• _Problem description_
A faithful copy of all the data is required; pictures should not be included.

[Opening Input for this task section]

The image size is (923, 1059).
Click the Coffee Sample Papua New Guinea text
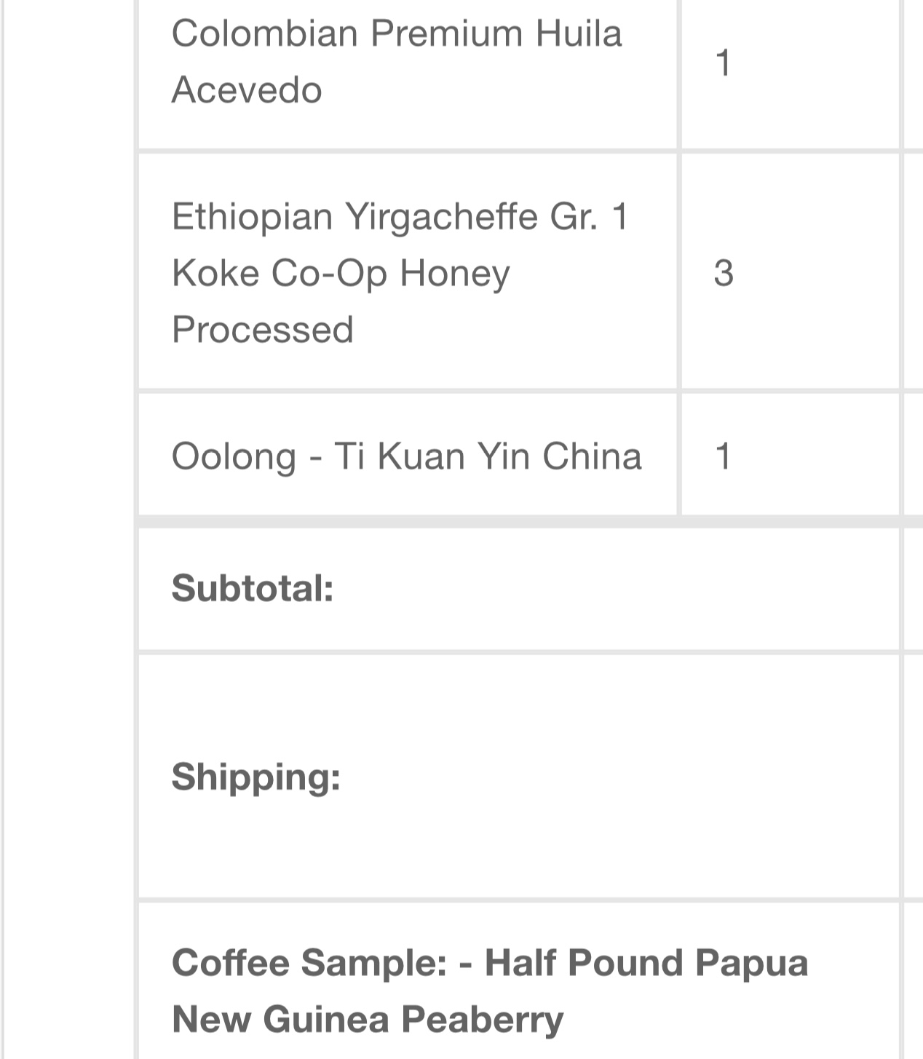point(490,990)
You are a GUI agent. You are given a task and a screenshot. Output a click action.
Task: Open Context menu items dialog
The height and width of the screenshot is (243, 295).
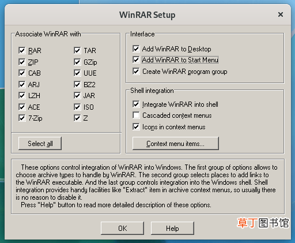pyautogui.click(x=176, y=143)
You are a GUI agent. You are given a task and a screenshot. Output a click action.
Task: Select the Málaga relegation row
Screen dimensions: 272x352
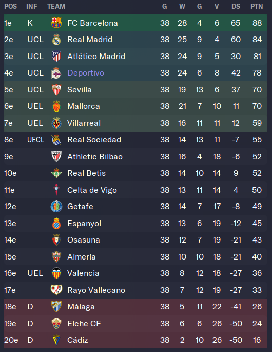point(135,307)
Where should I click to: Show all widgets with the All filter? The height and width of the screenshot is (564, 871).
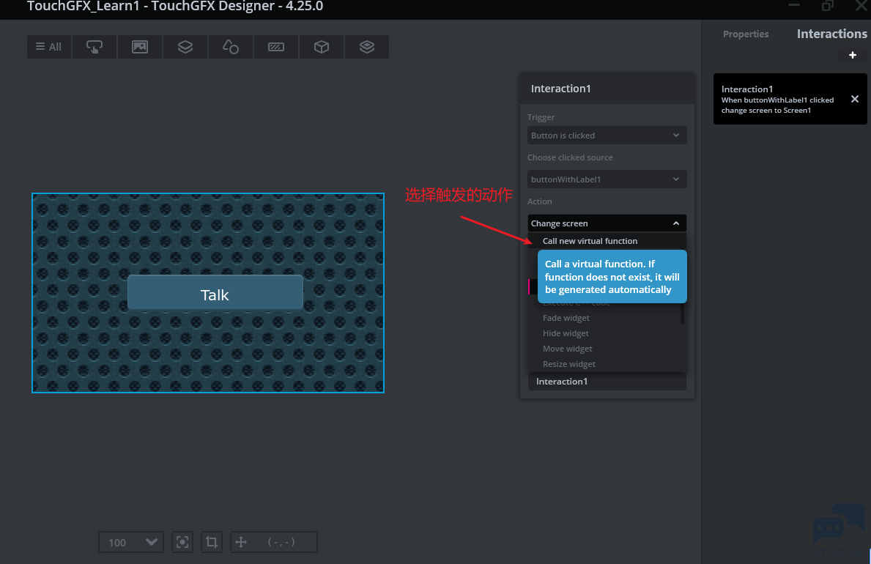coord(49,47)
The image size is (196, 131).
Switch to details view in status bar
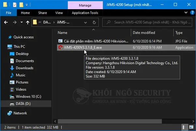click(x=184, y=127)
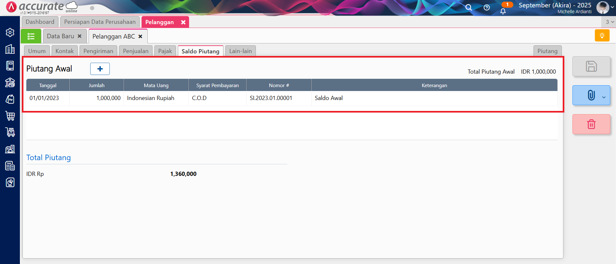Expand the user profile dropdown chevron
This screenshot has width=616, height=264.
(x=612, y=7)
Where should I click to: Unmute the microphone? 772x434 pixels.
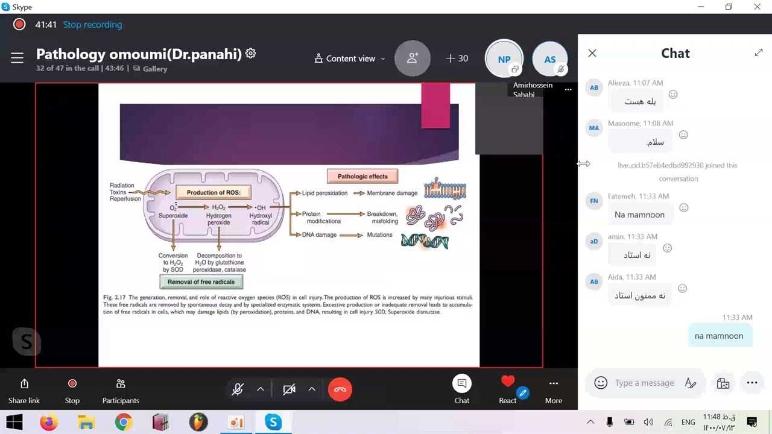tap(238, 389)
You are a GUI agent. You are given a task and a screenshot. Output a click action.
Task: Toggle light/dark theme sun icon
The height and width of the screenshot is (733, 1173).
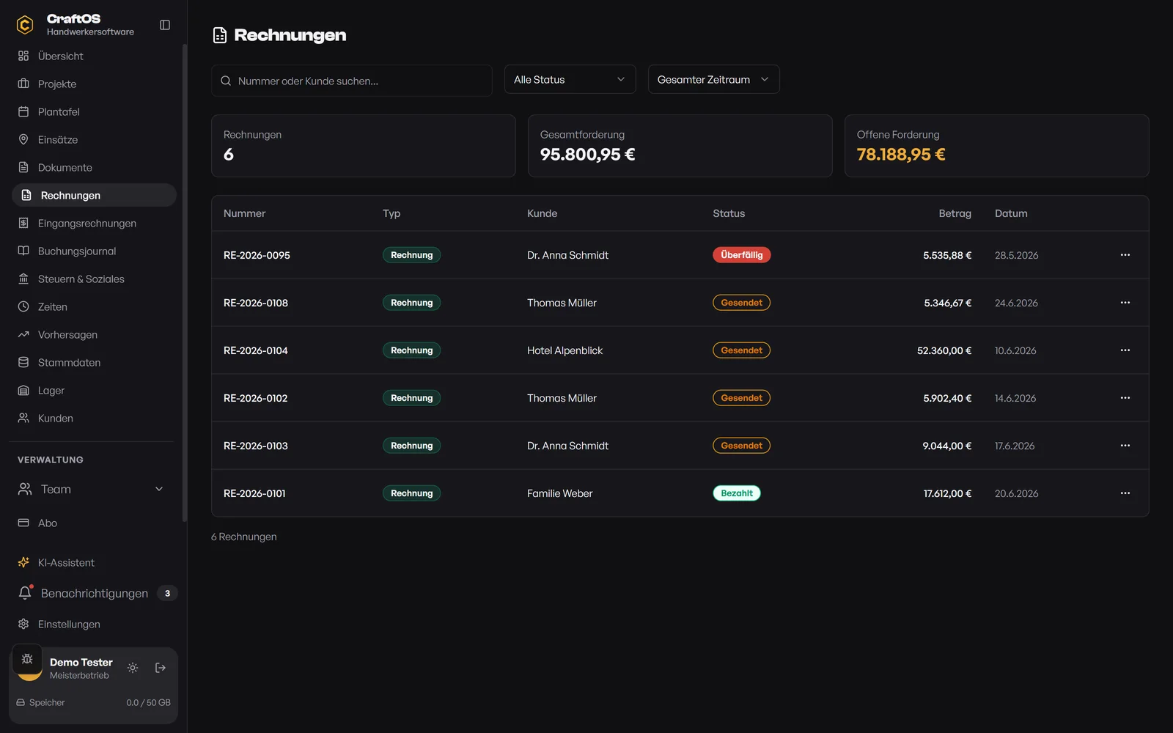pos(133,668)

[Closing Input for this task section]

• _Task response_
The image size is (923, 1059).
Click the Coffee Sample Papua New Guinea text
point(490,990)
You are a GUI agent. You are given a task and a screenshot. Output a click action.
Task: Open Context menu items dialog
The height and width of the screenshot is (243, 295).
pyautogui.click(x=176, y=143)
You are a GUI agent. You are given a task and a screenshot. Output a click action.
Task: Select the Málaga relegation row
Screen dimensions: 272x352
point(135,307)
Where should I click to: Show all widgets with the All filter? The height and width of the screenshot is (564, 871).
coord(49,47)
The image size is (196, 131).
Switch to details view in status bar
click(x=184, y=127)
Expand the user profile dropdown chevron
This screenshot has width=616, height=264.
(x=612, y=7)
Where should I click to: Unmute the microphone? 772x434 pixels.
tap(238, 389)
You are a GUI agent. You are given a task and a screenshot. Output a click action.
Task: Toggle light/dark theme sun icon
The height and width of the screenshot is (733, 1173).
pos(133,668)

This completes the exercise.